It’s what South West businesses have told us is on their wish lists.

Devon and Plymouth Room

Stuart Elford, Managing Director, Devon and Plymouth Chamber of Commerce.

Stuart Elford, chief executive of Devon and Plymouth Chamber, said: “The government needs to improve infrastructure here in the South West if our region is to realize its full potential… The Chancellor will need to take action to cope with rising costs life, as well as an update on inflation which is expected to increase further in the coming months.

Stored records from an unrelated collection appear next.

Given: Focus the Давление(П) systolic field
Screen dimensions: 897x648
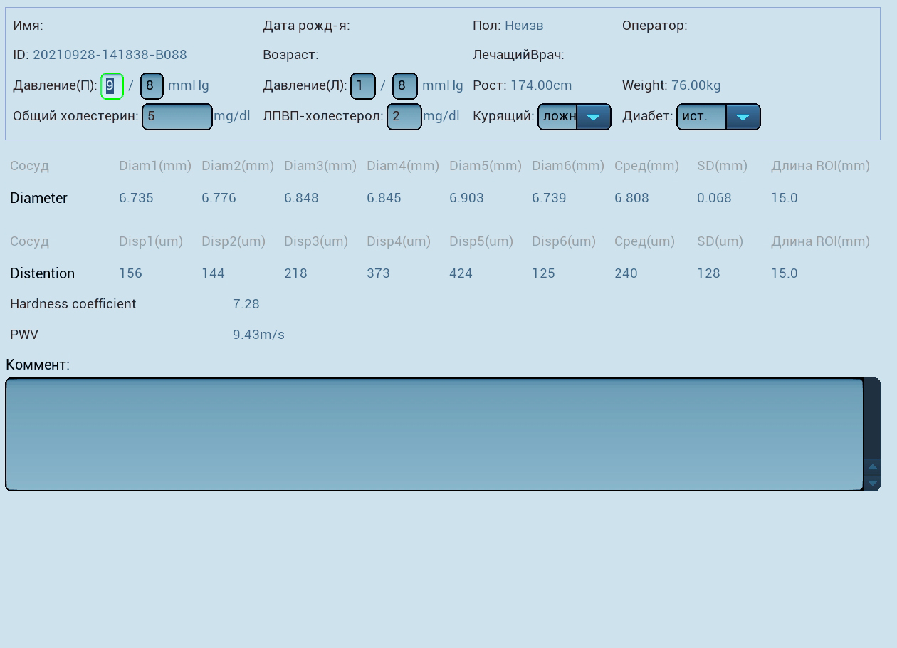Looking at the screenshot, I should pos(112,86).
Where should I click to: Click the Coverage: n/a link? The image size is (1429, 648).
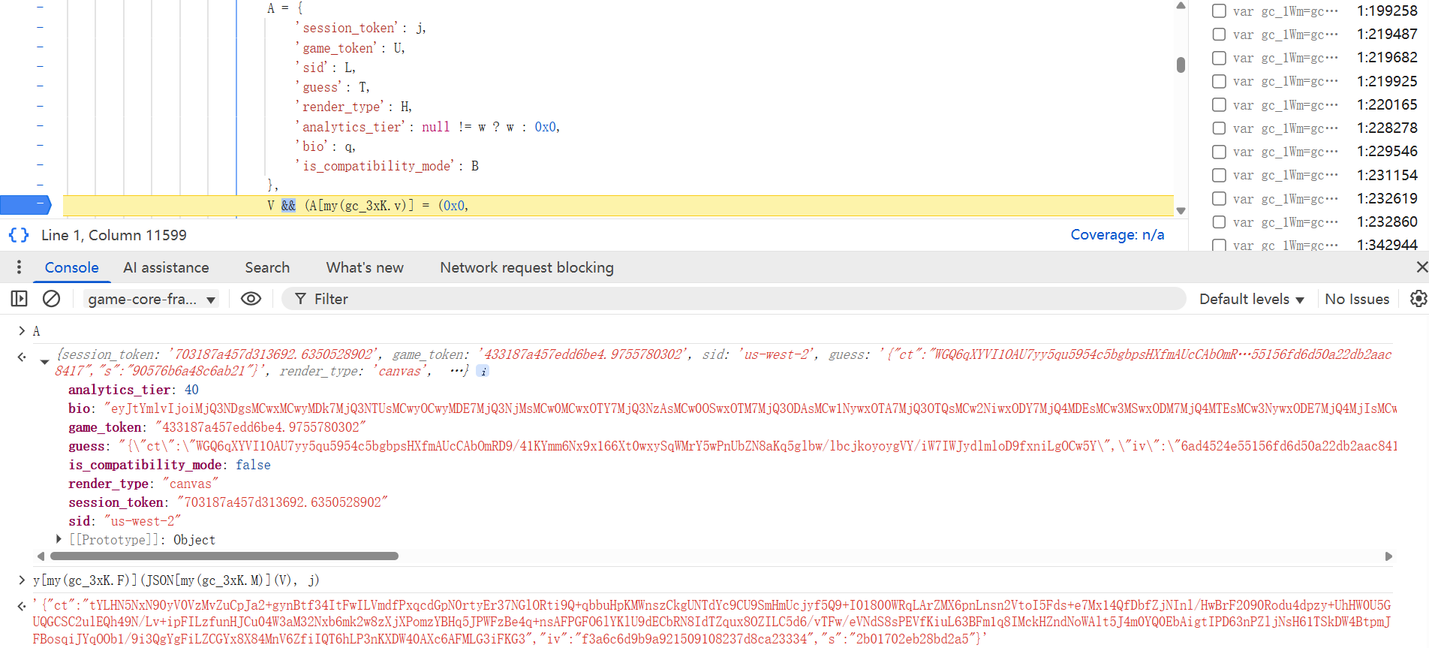[x=1117, y=235]
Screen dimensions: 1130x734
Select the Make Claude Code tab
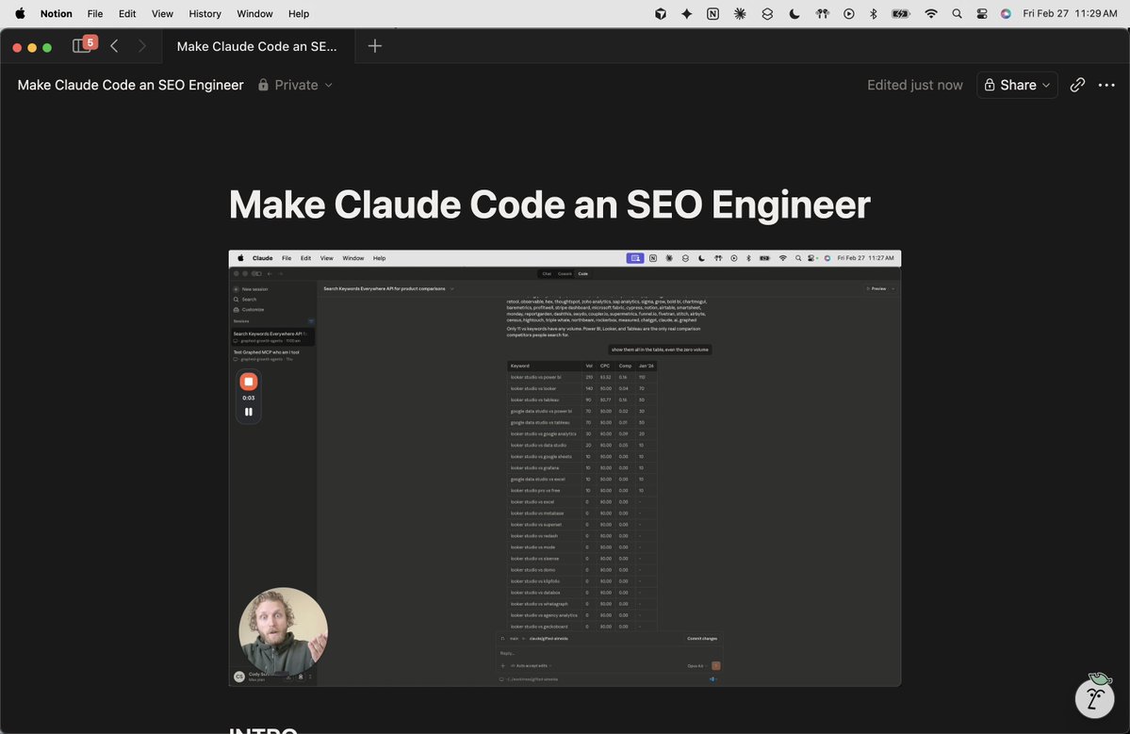255,45
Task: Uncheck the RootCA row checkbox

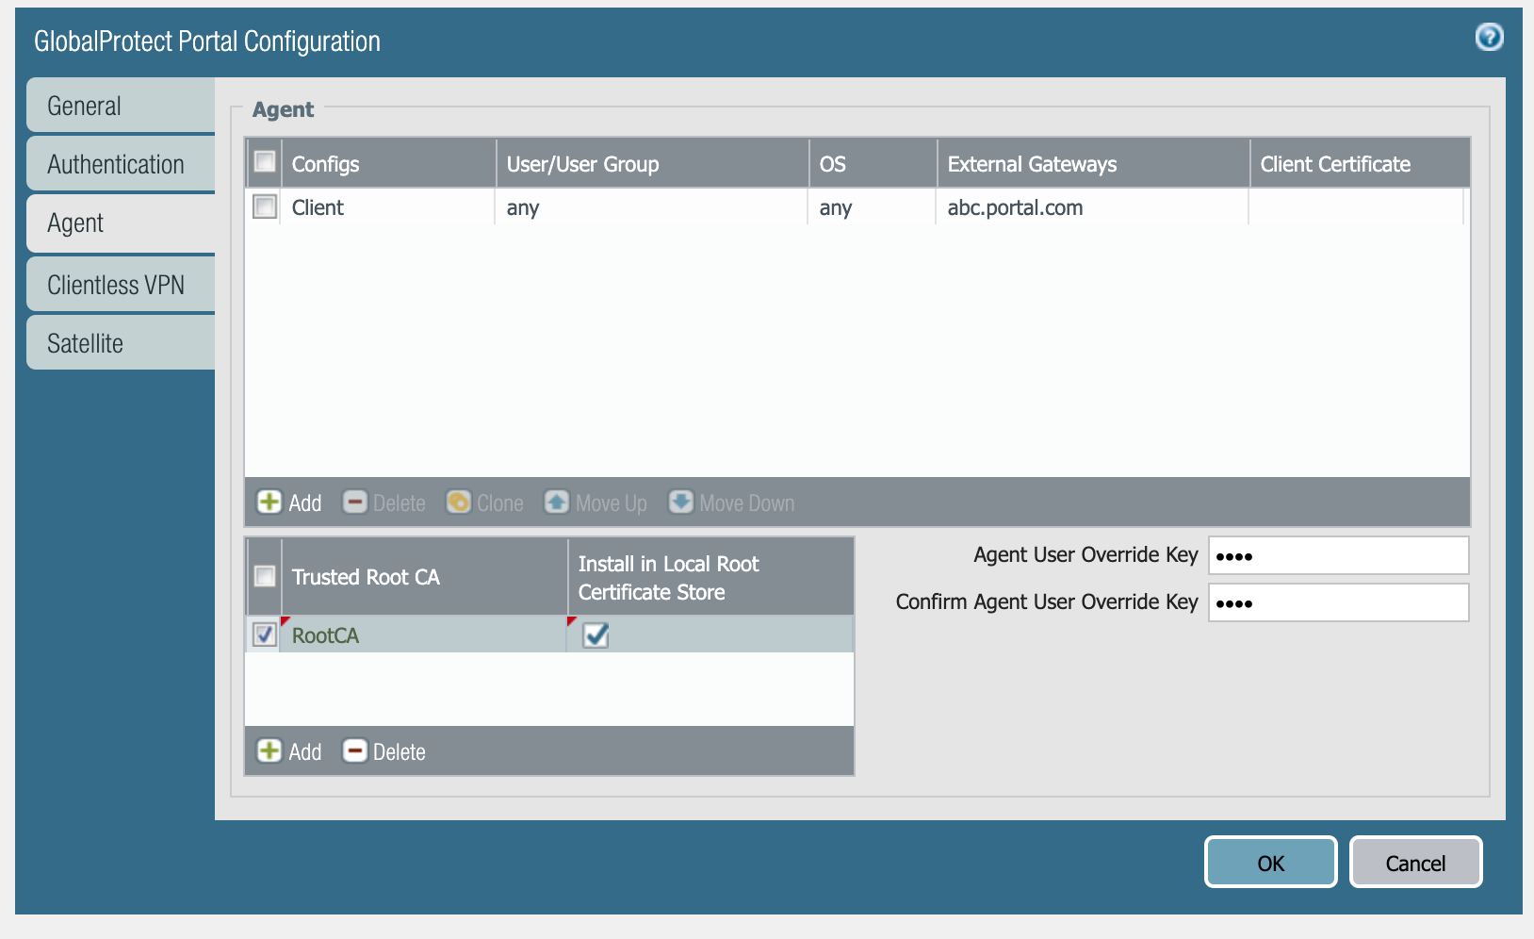Action: (265, 635)
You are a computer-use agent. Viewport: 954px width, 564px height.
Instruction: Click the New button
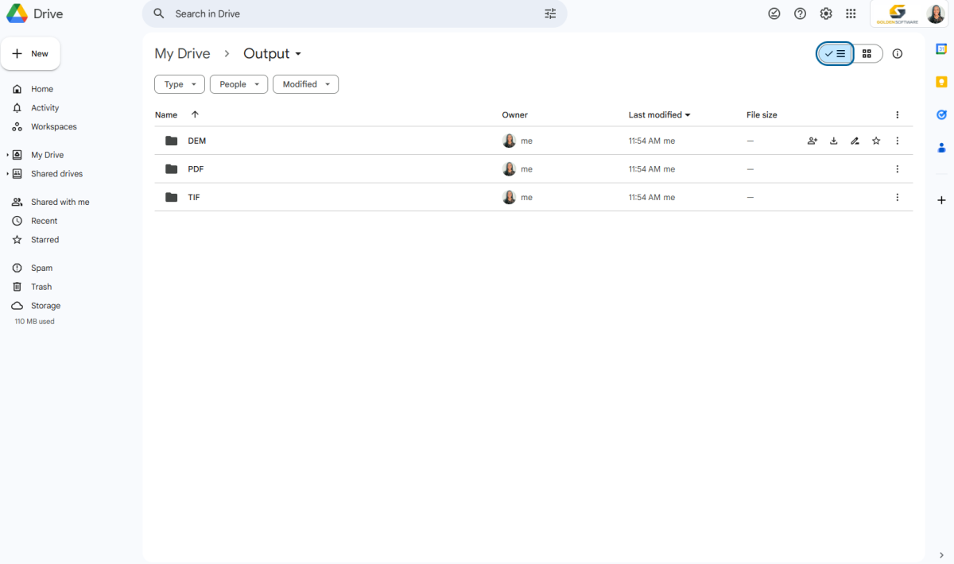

“British businesses and the British Chambers of Commerce (BCC) have highlighted concerns about the cost of doing business for many months. The current energy crisis is also having a significant impact on consumers and businesses who are facing a prolonged period of rising Skyrocketing Businesses have been hit by steep increases in their energy bills, with further increases likely as existing fixed-rate contracts expire in the coming months.

“In addition to existing cost pressures and humanitarian impact, the Russian invasion of Ukraine risks causing a significant shock to the global economy by weakening global demand, increasing inflationary pressures, damaging international financial markets and negatively impacting the UK and local economies.”

Mr Elford said the South West would not be able to attract the kind of private sector investment until connectivity, both physical and digital, was improved. He added: “Recognizing the South West as a powerhouse leading the blue/green economy and the government putting money into it would help to truly level the regional economy and start the journey to the region realizing its potential. .”

JLL, Bristol and Plymouth

Simon Peacock, South West Region Manager for JLL, said: “The Spring Statement is still being touted as a refinement rather than a revolution, but intervention is clearly needed to address the rising costs of the industry. energy that impacts business.

“A prolonged period of inflation, combined with increased borrowing costs, will almost certainly reduce the ability of developers and occupiers to make critical investments in retrofitting their buildings to meet better environmental performance standards. Our research indicate a significant task for cities like Bristol and Exeter to meet their net zero targets for 2030, which will become all the more difficult if businesses are forced to retreat so soon after a period of post-Covid recovery.”

South West Business Council

Tim Jones of the South West Business Council, said: ‘It seems clear the Chancellor is going to have to update his spring statement to become a mini budget. The obvious priorities for us are:

  • The cost of the trip. We are extremely disadvantaged due to our reliance on the automobile and the linear nature of the Southwest economy.
  • Energy costs. Very much a repeat of what has been a mainstay of popular press recently. How can we protect our most vulnerable communities from a further worsening of their fuel poverty?
  • Energy costs for businesses. The impact, particularly for energy-intensive businesses and tourism/hospitality/leisure, further impacts the recovery of this and other vulnerable sectors.
  • A temporary VAT adjustment would be an appropriate intervention.
  • A temporary reduction in professional rates idem.
  • Local government capital spending adjustments could, if unleashed, stimulate activity in the housing sector.
  • Adjustments to capital adequacy ratios for insurance companies and pension funds could free up around £200bn of potential investment in infrastructure and other capital projects
  • Recognize that public transport (rail, bus and air) will need short-term support.”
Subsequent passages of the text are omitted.